Exercise :: Reduce the material below to its lines containing "agent".

Records for this task ::
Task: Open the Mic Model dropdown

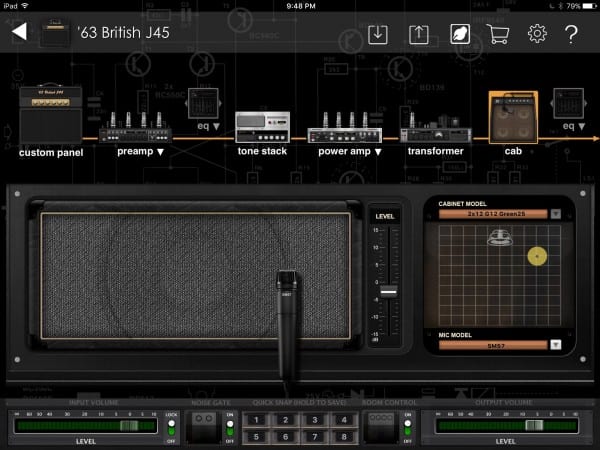Action: 556,345
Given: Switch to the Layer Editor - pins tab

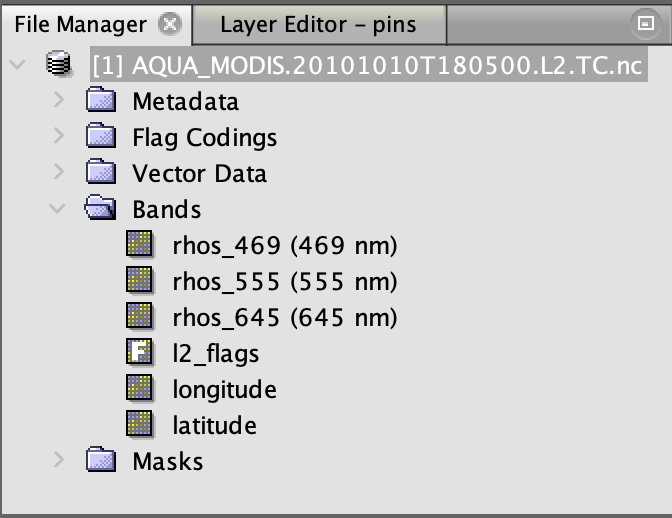Looking at the screenshot, I should (318, 24).
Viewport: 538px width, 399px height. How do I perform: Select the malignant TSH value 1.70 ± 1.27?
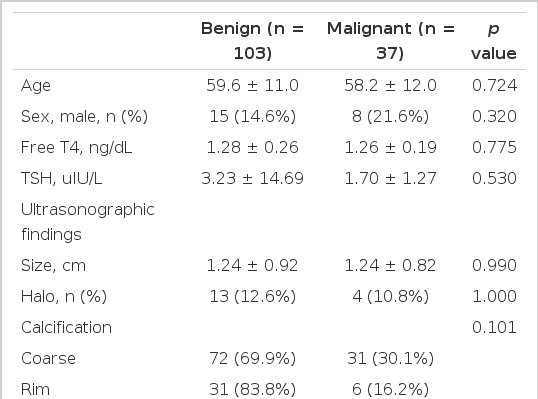pyautogui.click(x=390, y=178)
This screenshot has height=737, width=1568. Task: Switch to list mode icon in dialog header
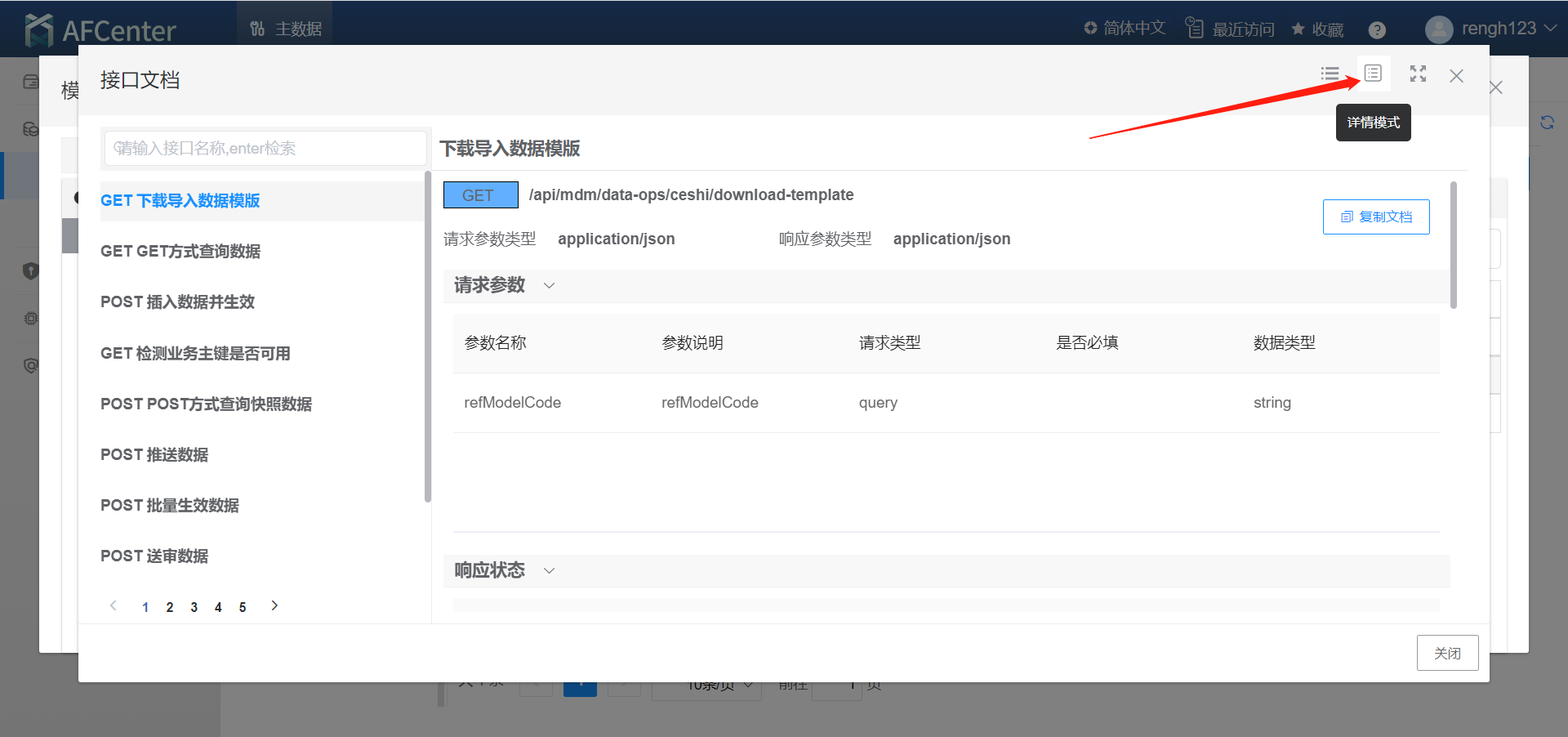pyautogui.click(x=1330, y=74)
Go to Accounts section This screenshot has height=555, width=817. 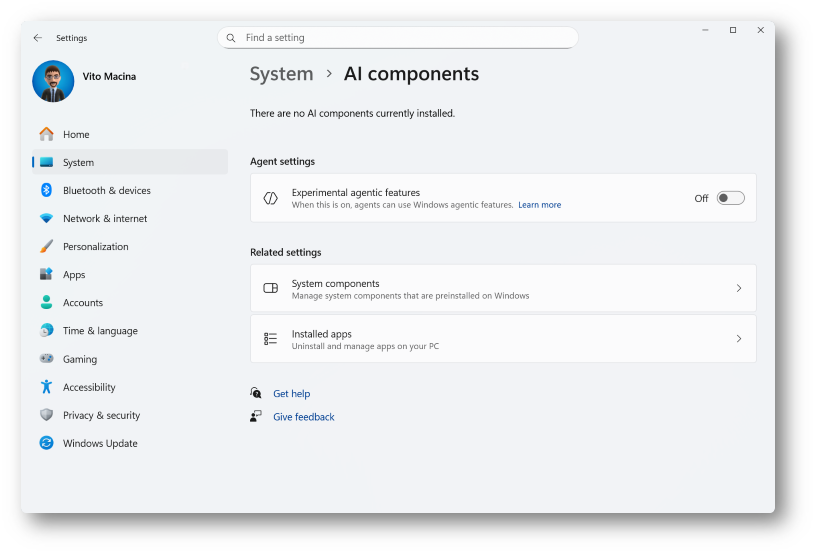click(x=82, y=303)

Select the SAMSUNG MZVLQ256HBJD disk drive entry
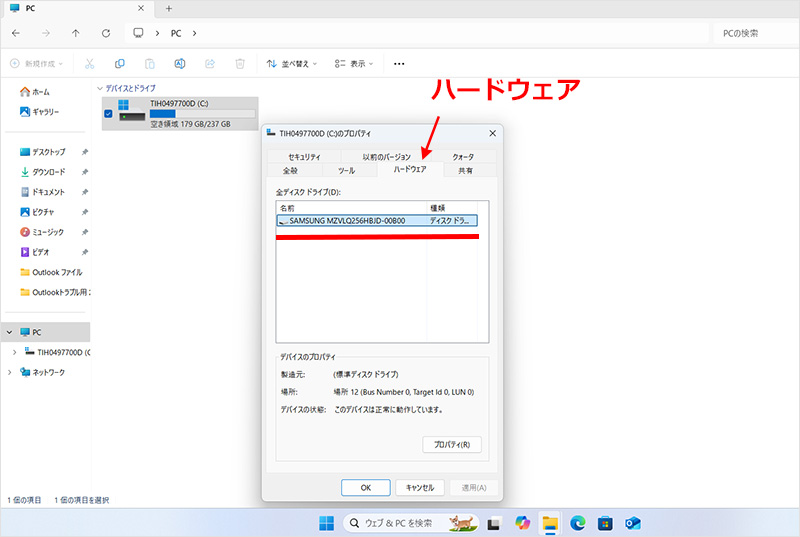click(350, 220)
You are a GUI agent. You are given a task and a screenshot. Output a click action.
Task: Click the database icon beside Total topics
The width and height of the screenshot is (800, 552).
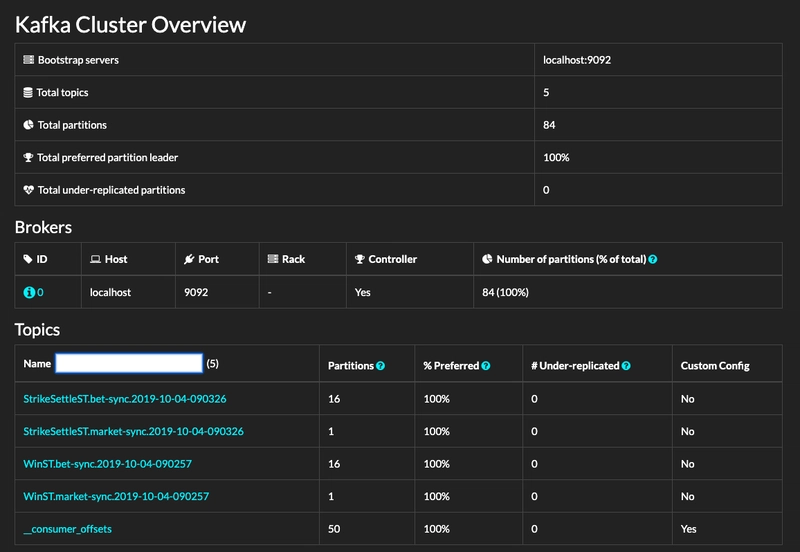[28, 92]

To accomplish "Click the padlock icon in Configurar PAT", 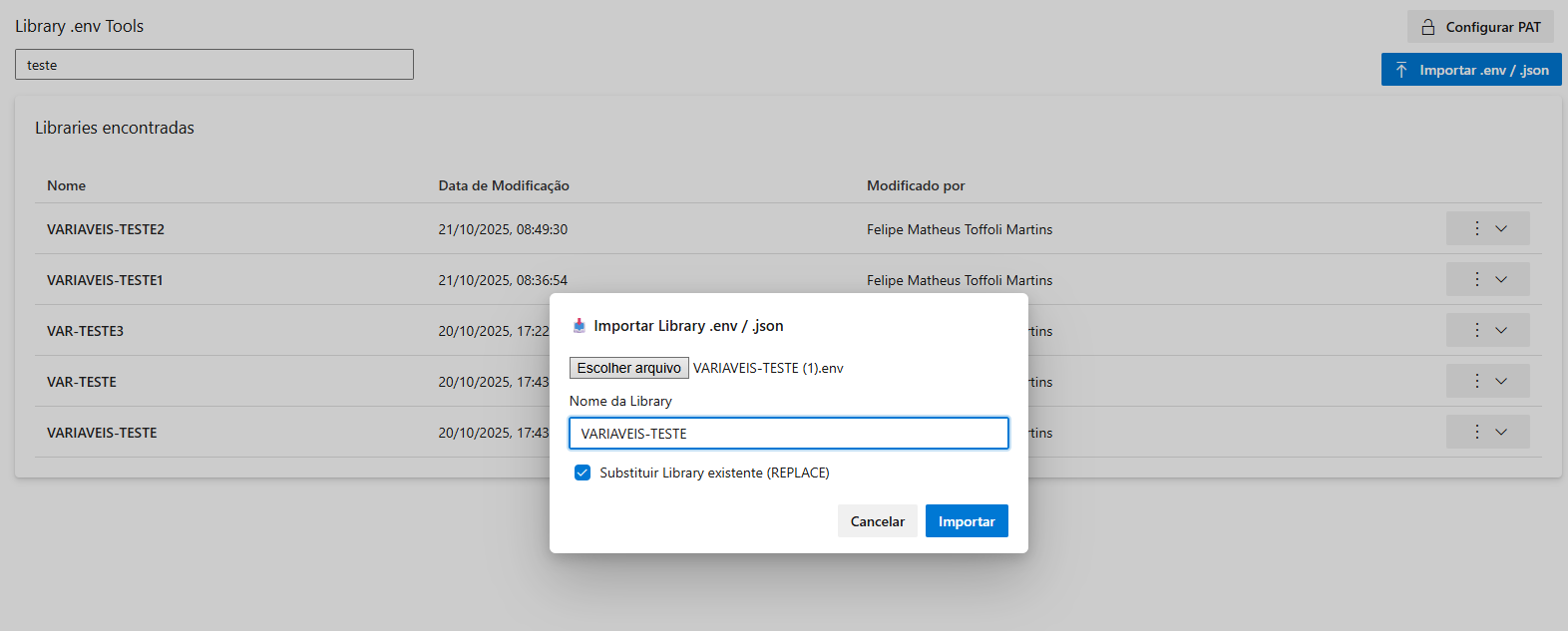I will [1428, 27].
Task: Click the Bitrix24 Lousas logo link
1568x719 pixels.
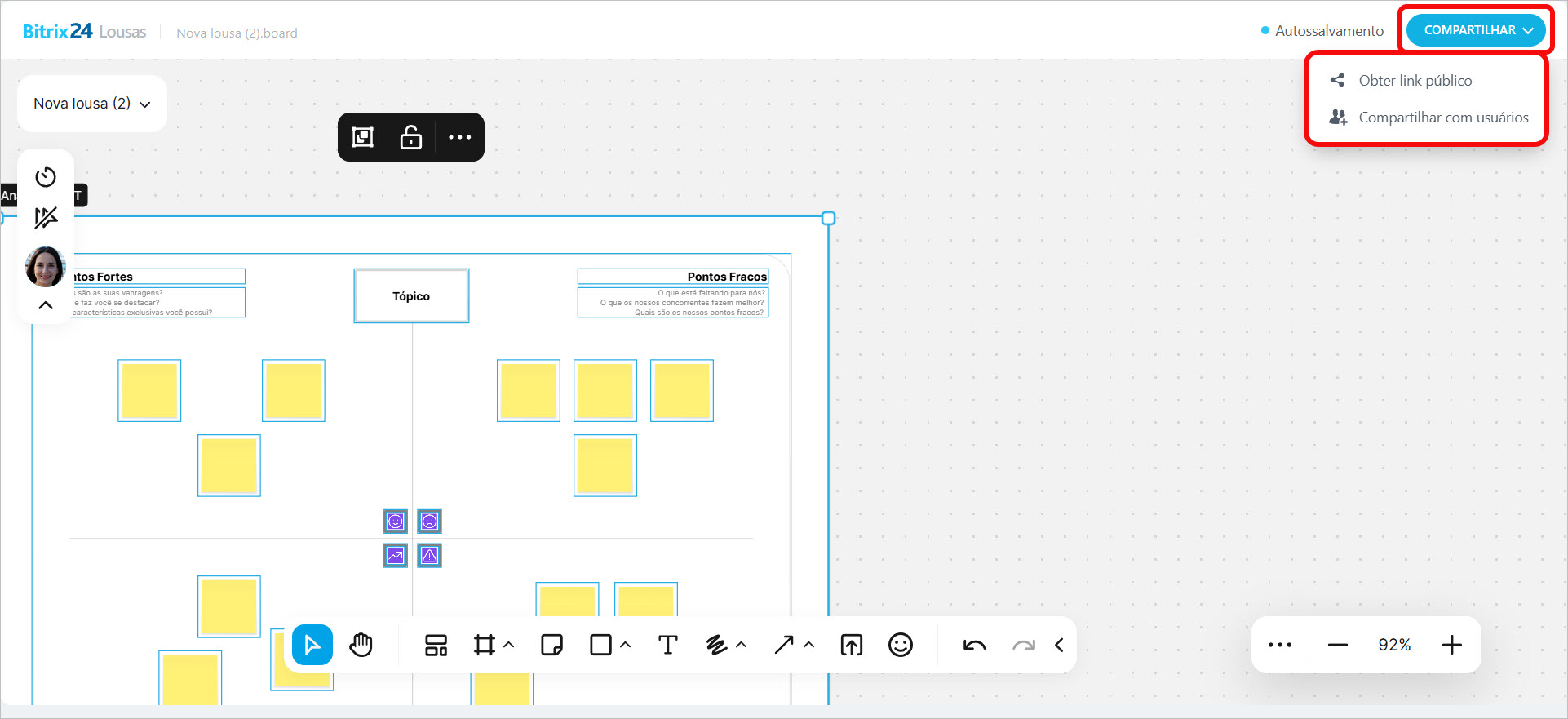Action: click(x=84, y=32)
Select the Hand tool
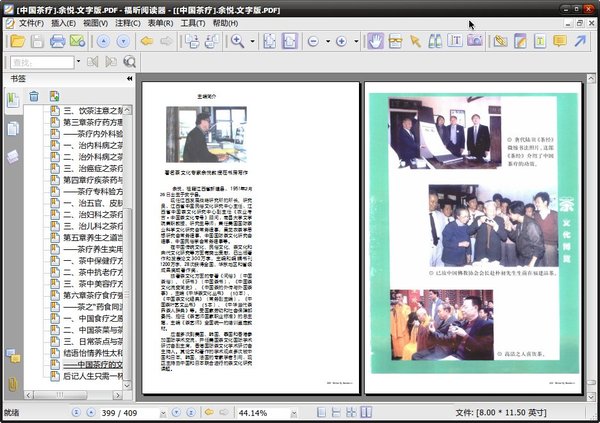 point(375,41)
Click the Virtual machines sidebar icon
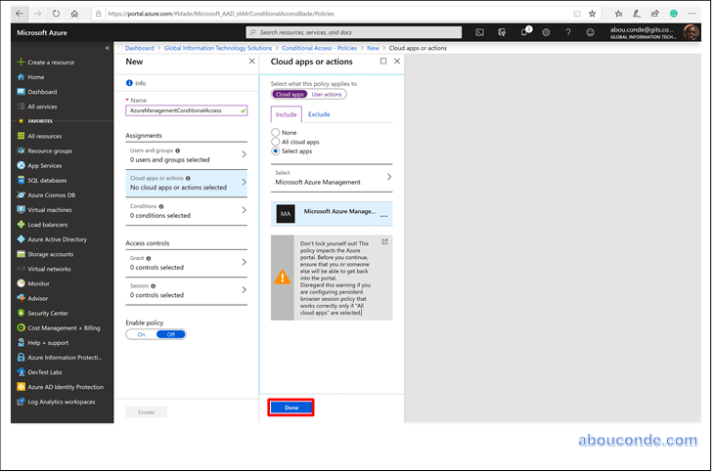Viewport: 714px width, 472px height. click(x=20, y=210)
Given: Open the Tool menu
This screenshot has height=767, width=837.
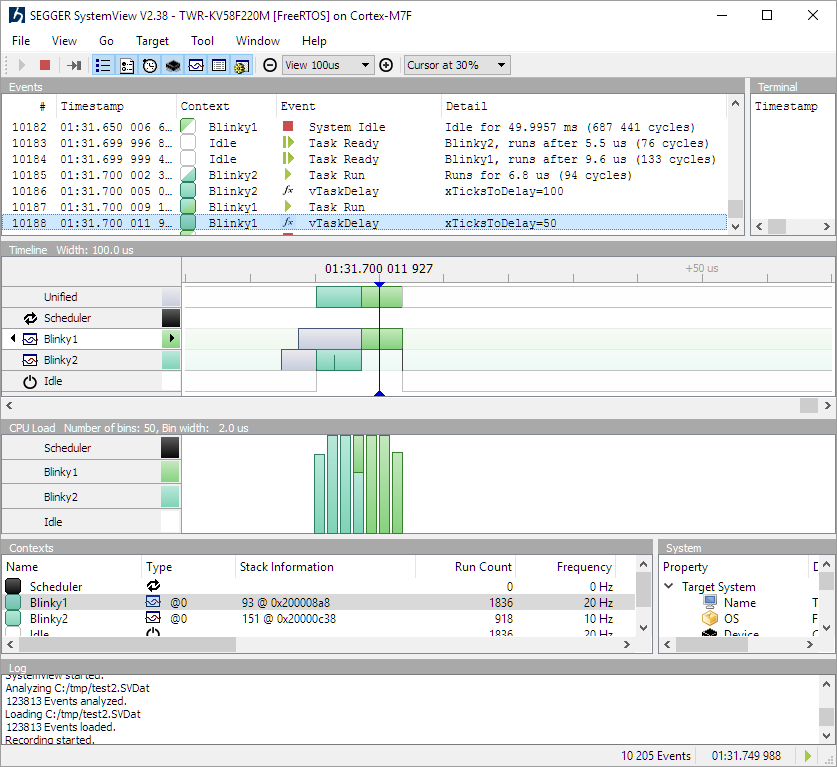Looking at the screenshot, I should click(x=202, y=41).
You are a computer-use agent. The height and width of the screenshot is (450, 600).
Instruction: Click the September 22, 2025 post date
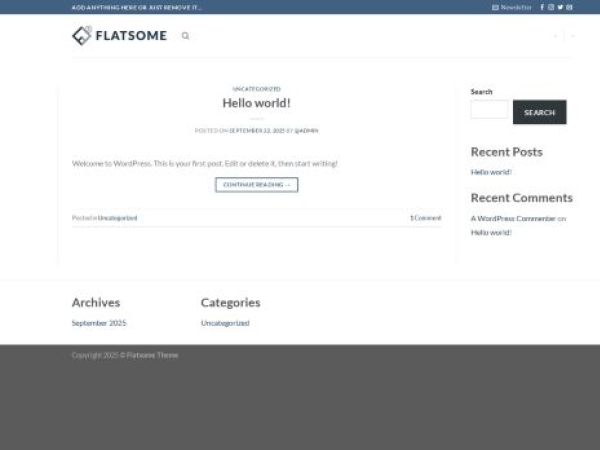pos(257,130)
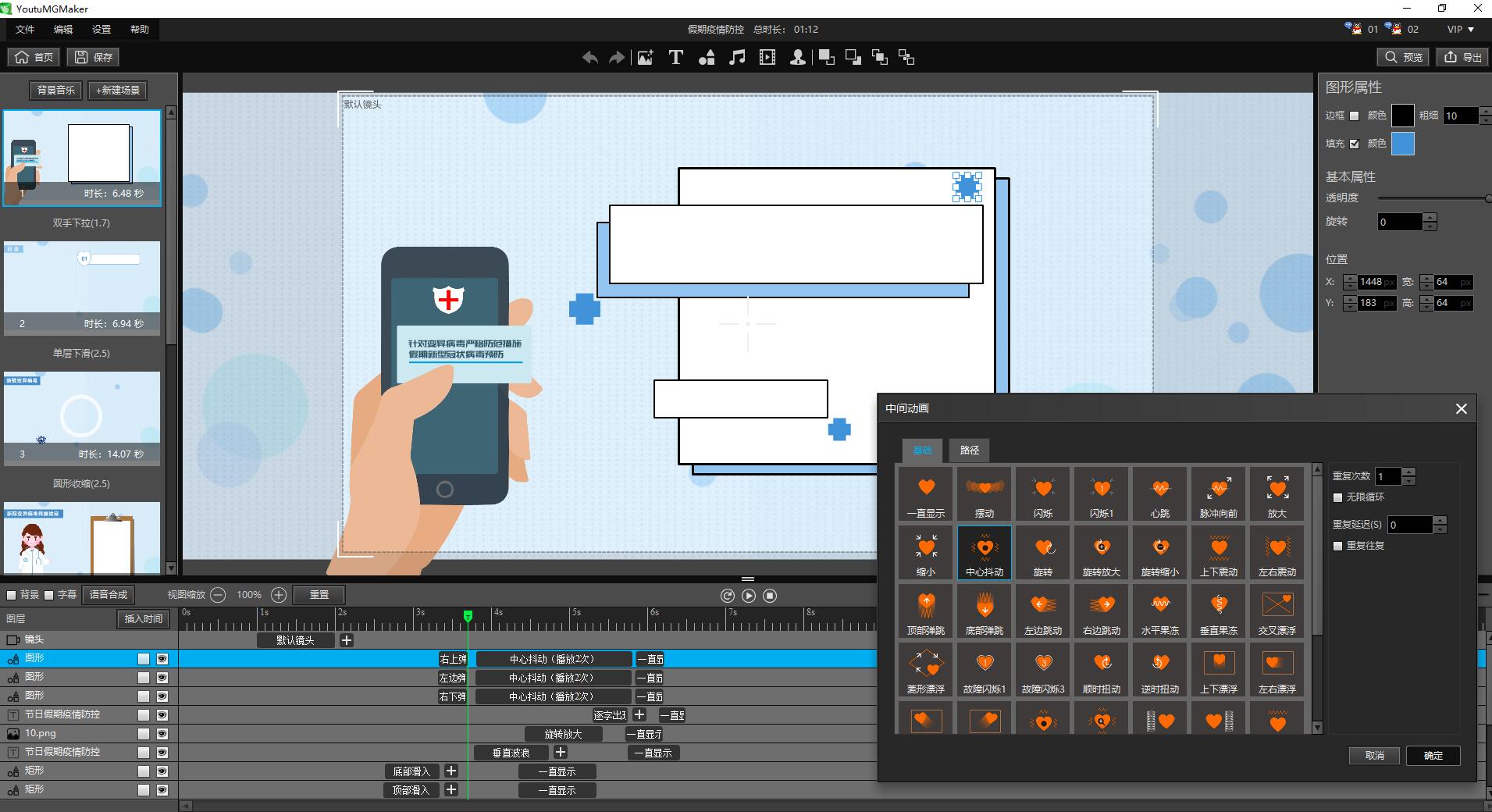Hide the 10.png layer via eye icon
The image size is (1492, 812).
click(x=162, y=734)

Answer space ::
You are a GUI agent. You are given a task and a screenshot. Output a click action.
You are a computer-use agent. The height and width of the screenshot is (450, 600).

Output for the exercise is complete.